TASK ITEM:
Exactly how many lines in this listing contain "agent"? Only the number is needed.

EXERCISE DATA:
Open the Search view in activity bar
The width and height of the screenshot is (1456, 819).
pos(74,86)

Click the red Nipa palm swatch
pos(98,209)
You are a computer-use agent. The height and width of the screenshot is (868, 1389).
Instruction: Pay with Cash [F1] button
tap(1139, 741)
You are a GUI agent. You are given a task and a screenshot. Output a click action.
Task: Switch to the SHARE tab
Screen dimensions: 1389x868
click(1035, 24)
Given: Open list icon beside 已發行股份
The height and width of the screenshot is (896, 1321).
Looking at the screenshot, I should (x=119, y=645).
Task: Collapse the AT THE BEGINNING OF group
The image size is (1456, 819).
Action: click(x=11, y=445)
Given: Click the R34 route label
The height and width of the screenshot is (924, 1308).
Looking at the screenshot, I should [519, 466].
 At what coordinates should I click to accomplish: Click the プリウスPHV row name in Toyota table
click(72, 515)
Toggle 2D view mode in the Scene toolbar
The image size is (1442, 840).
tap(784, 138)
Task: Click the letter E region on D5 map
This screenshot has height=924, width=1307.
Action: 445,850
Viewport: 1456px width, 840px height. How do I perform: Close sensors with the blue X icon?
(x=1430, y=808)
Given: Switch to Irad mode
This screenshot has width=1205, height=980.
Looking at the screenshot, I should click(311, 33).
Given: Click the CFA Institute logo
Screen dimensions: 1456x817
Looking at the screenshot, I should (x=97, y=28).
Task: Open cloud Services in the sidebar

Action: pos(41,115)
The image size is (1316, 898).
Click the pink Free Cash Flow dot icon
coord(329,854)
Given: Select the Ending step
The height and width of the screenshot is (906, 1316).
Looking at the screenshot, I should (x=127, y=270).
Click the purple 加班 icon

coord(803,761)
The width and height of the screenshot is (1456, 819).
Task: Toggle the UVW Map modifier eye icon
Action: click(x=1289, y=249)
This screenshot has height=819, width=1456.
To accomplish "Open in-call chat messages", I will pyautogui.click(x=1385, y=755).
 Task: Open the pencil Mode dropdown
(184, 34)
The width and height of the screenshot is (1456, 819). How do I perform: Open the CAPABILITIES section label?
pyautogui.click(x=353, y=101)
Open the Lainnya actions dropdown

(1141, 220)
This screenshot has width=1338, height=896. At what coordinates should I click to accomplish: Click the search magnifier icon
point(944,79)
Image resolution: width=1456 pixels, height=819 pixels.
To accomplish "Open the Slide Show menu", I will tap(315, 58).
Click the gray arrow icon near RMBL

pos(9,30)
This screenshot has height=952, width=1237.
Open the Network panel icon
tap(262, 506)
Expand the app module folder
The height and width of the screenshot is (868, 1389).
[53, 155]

ANSWER BOX:
2